[Selected text]:
A good math site. One mom writes, "I am a mom of a child who has trouble in math. I found a great web site that helps with basic math facts. It is Aplusmath.com. It is fun too!"
Count loose change and use old grocery receipts. The mother of an 8-year-old writes, "Our real-world math was a mixture of a couple of things. We had a jar of collected, loose change. I had her count out the amounts that we needed to be able to roll the coins and turn them in. She then counted the rolls to get the total amount to be deposited to our vacation fund.
"Prior to rolling all the change, we took some of the old receipts from the grocery and I would give her amounts to figure. For example: If I said I was buying a box of Pop-Tarts for $2.82 and I gave her $3, she would figure out how much change that would be and count that amount of change out."
One dad makes it fun. A Texas father writes, "We count cars of a certain color, and subtract one if we see two of the same color. Whoever gets one hundred first wins."

[Written instruction 1]: Copy the entries, starting at the first one and stopping after the line that contains "1 May 1909 [108, 197]".
The text and the entries have nothing to do with each other.

[Input material]:
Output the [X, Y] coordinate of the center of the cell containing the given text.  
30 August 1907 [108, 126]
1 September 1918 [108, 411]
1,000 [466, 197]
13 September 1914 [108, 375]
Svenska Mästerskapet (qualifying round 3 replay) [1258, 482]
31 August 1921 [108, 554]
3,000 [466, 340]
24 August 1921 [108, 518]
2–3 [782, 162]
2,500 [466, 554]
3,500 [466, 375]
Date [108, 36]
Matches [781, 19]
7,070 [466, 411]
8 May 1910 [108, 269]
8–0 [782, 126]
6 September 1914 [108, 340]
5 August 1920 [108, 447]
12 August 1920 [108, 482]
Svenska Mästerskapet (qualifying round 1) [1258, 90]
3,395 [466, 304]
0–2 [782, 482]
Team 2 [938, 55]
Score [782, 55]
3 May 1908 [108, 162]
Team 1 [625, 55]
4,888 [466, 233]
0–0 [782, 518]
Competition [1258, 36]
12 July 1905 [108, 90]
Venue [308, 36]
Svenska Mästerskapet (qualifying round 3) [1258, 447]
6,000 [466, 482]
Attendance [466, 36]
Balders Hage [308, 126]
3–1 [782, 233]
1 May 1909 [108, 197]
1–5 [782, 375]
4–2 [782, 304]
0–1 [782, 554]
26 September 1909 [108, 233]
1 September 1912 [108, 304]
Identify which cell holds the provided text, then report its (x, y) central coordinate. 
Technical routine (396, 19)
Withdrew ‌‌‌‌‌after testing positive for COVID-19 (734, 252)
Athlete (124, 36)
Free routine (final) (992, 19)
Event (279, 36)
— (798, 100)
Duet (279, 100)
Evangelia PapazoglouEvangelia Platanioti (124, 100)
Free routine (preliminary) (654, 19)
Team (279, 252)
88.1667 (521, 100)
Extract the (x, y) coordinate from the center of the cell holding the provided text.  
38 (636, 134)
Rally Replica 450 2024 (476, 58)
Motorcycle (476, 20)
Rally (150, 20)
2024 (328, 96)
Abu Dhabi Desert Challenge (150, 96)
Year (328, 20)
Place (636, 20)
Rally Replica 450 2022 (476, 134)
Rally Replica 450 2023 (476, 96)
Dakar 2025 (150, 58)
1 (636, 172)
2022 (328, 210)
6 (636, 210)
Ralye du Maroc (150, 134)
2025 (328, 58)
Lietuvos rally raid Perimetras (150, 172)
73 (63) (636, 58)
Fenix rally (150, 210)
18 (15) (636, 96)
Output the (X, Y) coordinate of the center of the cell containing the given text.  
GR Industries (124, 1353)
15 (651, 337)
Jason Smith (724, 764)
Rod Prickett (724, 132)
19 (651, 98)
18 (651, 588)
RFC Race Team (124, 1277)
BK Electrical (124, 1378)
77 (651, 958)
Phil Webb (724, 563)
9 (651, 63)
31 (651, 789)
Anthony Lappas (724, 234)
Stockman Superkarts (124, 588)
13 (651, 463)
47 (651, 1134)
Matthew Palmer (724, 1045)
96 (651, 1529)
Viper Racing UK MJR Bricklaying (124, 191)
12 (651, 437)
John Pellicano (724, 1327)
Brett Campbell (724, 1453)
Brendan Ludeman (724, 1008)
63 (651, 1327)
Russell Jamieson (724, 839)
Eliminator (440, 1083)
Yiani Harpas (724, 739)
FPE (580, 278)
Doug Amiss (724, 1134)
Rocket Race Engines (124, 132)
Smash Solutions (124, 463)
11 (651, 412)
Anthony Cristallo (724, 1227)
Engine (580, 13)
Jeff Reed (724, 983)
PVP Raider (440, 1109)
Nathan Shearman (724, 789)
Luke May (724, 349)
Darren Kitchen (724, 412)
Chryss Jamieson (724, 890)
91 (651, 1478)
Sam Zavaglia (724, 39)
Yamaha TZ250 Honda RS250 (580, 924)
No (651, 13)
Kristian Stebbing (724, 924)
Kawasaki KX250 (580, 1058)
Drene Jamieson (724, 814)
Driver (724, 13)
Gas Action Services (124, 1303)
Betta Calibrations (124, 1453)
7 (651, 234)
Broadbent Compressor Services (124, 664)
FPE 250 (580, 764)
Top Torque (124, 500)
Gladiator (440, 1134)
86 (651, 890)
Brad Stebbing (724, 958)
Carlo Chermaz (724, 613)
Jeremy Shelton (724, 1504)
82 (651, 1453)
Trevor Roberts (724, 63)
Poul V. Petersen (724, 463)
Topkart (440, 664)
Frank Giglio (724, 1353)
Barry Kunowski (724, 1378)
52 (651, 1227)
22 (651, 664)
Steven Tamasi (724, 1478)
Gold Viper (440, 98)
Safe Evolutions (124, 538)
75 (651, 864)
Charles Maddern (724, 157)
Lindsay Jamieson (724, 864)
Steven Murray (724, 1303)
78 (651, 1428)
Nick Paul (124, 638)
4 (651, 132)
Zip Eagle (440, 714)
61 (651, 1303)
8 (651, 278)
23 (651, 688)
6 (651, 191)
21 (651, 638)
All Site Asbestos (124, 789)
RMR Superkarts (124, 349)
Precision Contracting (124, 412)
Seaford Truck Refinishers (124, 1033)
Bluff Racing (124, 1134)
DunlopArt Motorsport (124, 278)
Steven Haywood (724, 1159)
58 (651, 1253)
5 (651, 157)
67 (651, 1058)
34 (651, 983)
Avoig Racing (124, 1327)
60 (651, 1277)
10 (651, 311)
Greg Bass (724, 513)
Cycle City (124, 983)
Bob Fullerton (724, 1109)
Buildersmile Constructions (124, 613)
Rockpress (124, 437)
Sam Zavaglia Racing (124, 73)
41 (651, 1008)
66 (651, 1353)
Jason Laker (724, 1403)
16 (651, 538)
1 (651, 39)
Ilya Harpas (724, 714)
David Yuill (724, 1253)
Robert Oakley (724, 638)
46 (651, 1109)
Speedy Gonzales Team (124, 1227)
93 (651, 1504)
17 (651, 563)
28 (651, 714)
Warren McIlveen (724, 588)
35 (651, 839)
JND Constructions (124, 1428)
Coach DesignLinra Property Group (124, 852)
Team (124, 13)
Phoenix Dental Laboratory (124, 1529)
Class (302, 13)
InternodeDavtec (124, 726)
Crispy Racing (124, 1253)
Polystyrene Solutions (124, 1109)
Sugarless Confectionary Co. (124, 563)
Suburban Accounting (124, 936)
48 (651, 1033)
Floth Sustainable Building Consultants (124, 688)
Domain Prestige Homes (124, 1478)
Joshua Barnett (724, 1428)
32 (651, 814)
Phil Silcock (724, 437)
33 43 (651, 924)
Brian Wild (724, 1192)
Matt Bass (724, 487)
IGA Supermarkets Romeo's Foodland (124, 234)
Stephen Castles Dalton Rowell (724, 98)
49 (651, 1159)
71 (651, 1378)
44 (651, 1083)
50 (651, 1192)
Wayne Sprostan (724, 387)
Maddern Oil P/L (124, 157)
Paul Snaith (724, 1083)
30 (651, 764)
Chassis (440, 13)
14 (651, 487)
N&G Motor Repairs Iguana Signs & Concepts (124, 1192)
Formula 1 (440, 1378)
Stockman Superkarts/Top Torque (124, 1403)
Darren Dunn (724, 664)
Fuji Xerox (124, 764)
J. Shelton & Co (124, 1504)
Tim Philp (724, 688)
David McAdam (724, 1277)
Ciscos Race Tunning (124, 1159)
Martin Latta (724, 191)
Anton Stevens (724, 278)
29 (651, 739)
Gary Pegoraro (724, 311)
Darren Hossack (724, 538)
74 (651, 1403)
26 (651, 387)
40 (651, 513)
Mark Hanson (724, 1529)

[Written instruction 2]: Reproduce the part of the text on teaching math at home that begins at the words "Count loose change" and stops after "our vacation fund.", substituting "spare coins" for "loose change".

[Reply 1]:
Output the [X, Y] coordinate of the center of the cell containing the given text.  
30 August 1907 [108, 126]
1 September 1918 [108, 411]
1,000 [466, 197]
13 September 1914 [108, 375]
Svenska Mästerskapet (qualifying round 3 replay) [1258, 482]
31 August 1921 [108, 554]
3,000 [466, 340]
24 August 1921 [108, 518]
2–3 [782, 162]
2,500 [466, 554]
3,500 [466, 375]
Date [108, 36]
Matches [781, 19]
7,070 [466, 411]
8 May 1910 [108, 269]
8–0 [782, 126]
6 September 1914 [108, 340]
5 August 1920 [108, 447]
12 August 1920 [108, 482]
Svenska Mästerskapet (qualifying round 1) [1258, 90]
3,395 [466, 304]
0–2 [782, 482]
Team 2 [938, 55]
Score [782, 55]
3 May 1908 [108, 162]
Team 1 [625, 55]
4,888 [466, 233]
0–0 [782, 518]
Competition [1258, 36]
12 July 1905 [108, 90]
Venue [308, 36]
Svenska Mästerskapet (qualifying round 3) [1258, 447]
6,000 [466, 482]
Attendance [466, 36]
Balders Hage [308, 126]
3–1 [782, 233]
1 May 1909 [108, 197]

[Reply 2]:
Count spare coins and use old grocery receipts. The mother of an 8-year-old writes, "Our real-world math was a mixture of a couple of things. We had a jar of collected, spare coins. I had her count out the amounts that we needed to be able to roll the coins and turn them in. She then counted the rolls to get the total amount to be deposited to our vacation fund.